What this task involves :: Give back exactly the lines starting at the one with "Screen dimensions: 508x453" and ending at the last line of the data below. Pictures are not part of the copy.

Stored items ::
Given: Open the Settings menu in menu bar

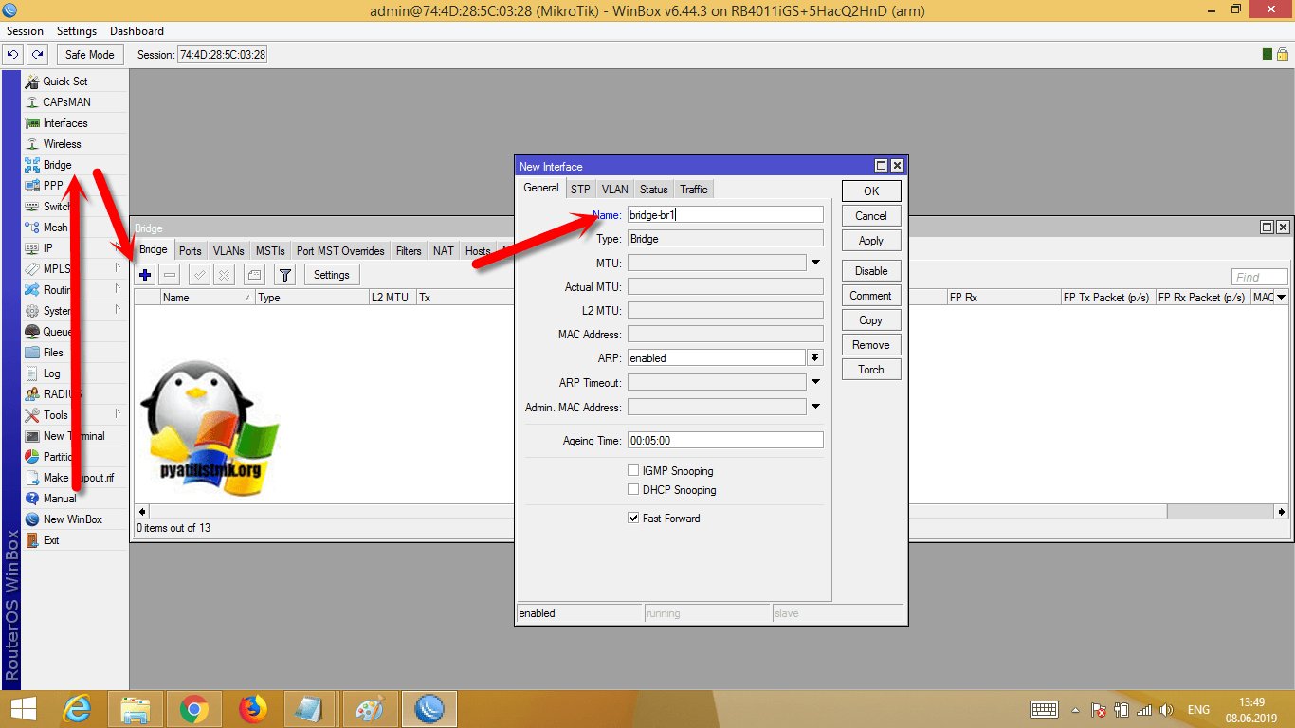Looking at the screenshot, I should [x=77, y=31].
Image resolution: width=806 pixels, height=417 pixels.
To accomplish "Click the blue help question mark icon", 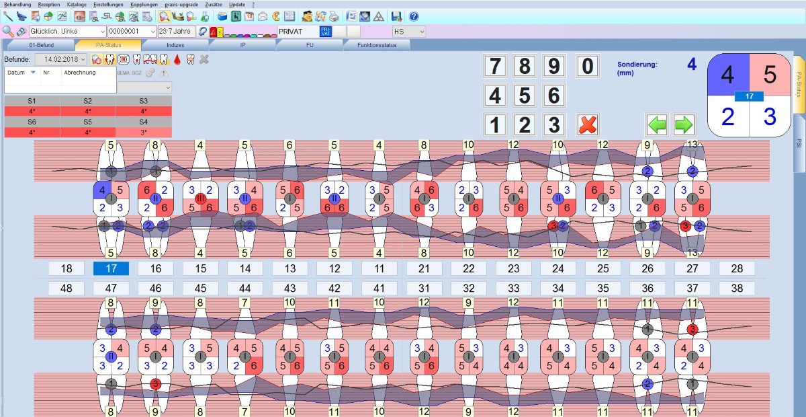I will pos(414,16).
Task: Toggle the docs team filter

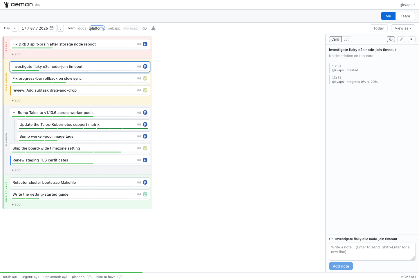Action: pos(82,28)
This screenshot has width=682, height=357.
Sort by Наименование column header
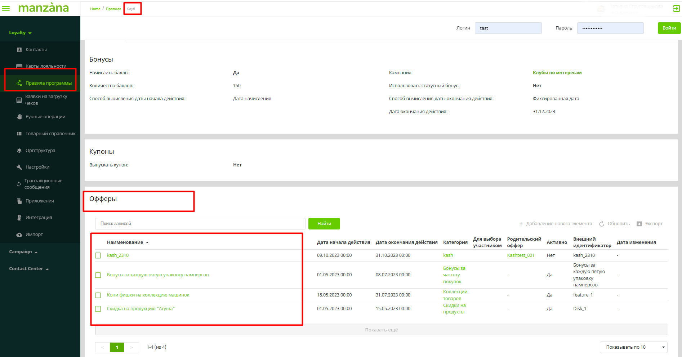point(125,242)
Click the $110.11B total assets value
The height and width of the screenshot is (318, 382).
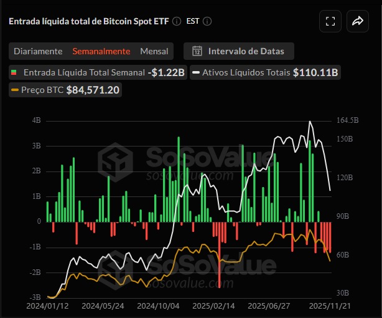[315, 72]
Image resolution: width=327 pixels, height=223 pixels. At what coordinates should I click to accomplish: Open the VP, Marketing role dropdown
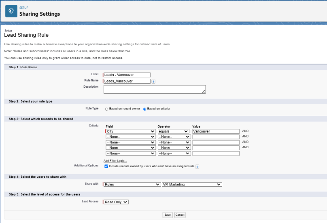pyautogui.click(x=192, y=185)
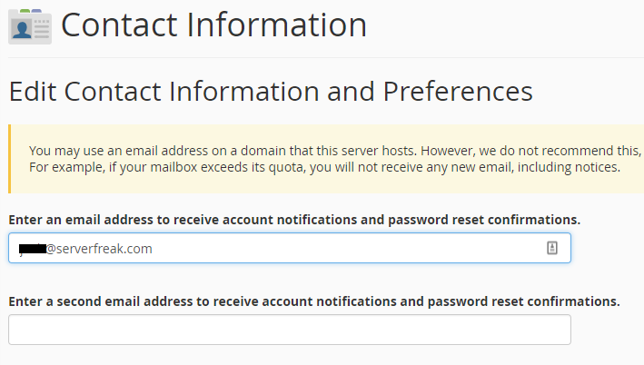Click the word 'Preferences' in the heading

[x=458, y=91]
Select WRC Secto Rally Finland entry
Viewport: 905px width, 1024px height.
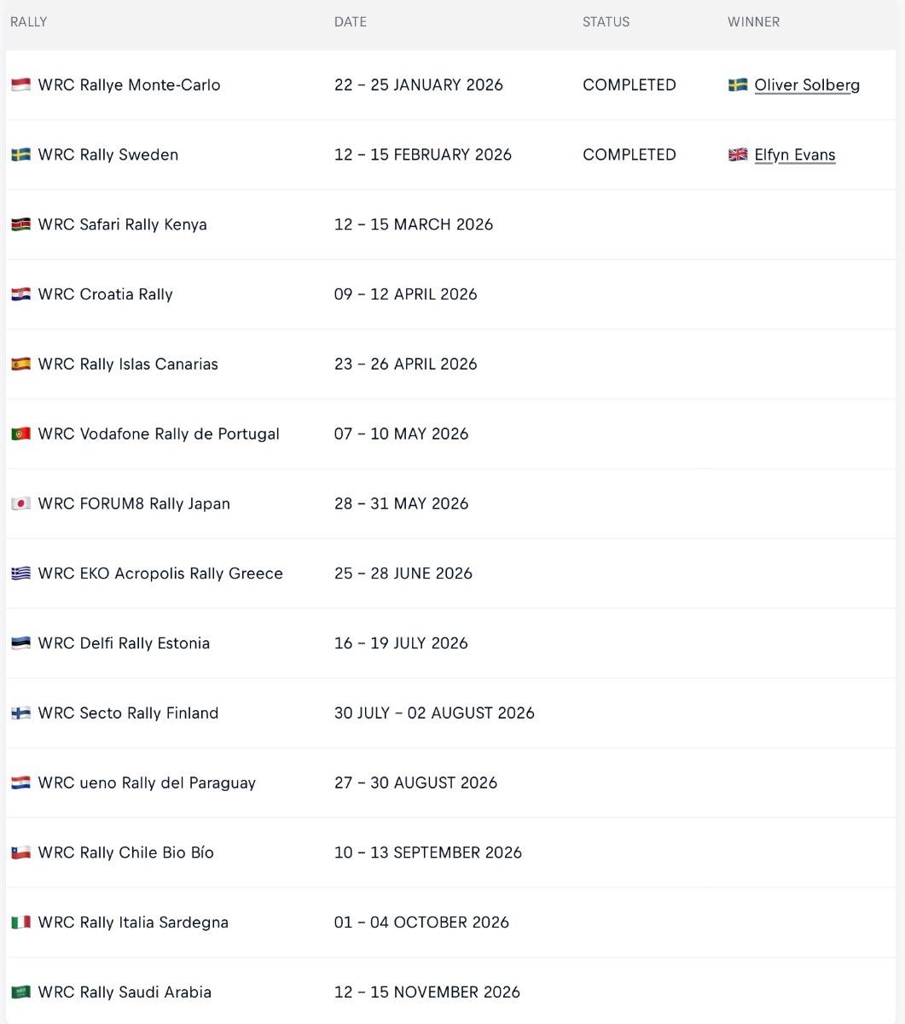[128, 713]
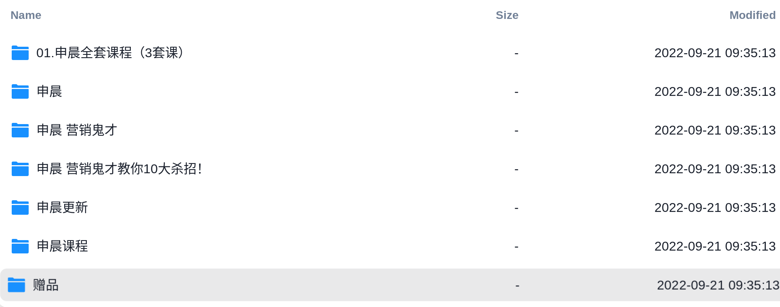Sort the list by Modified column

[753, 15]
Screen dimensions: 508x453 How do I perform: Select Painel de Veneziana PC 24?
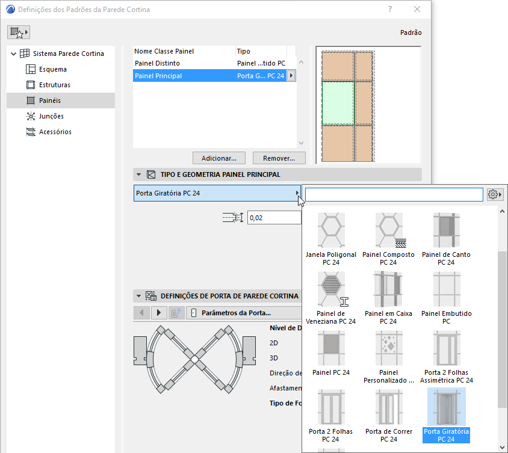coord(331,298)
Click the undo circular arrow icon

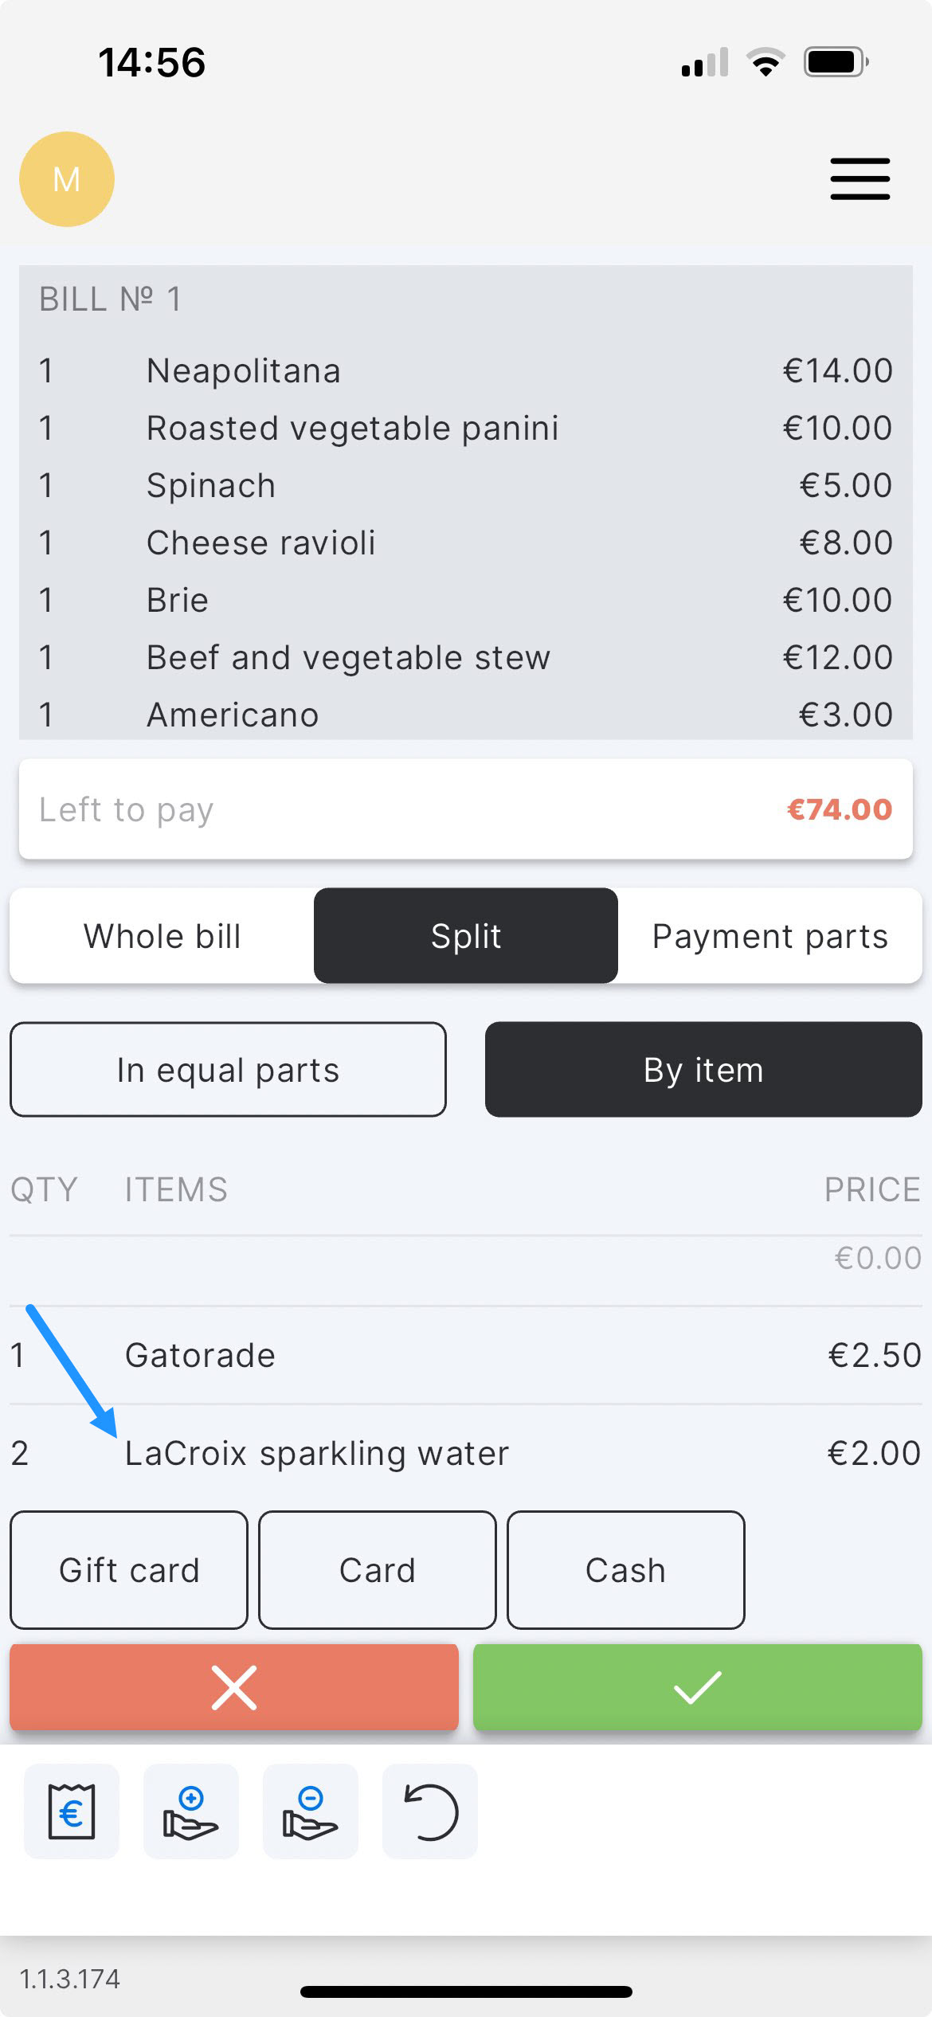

Solution below ::
Screen dimensions: 508x453 How do I perform: Select Painel de Veneziana PC 24?
coord(331,298)
Click the undo circular arrow icon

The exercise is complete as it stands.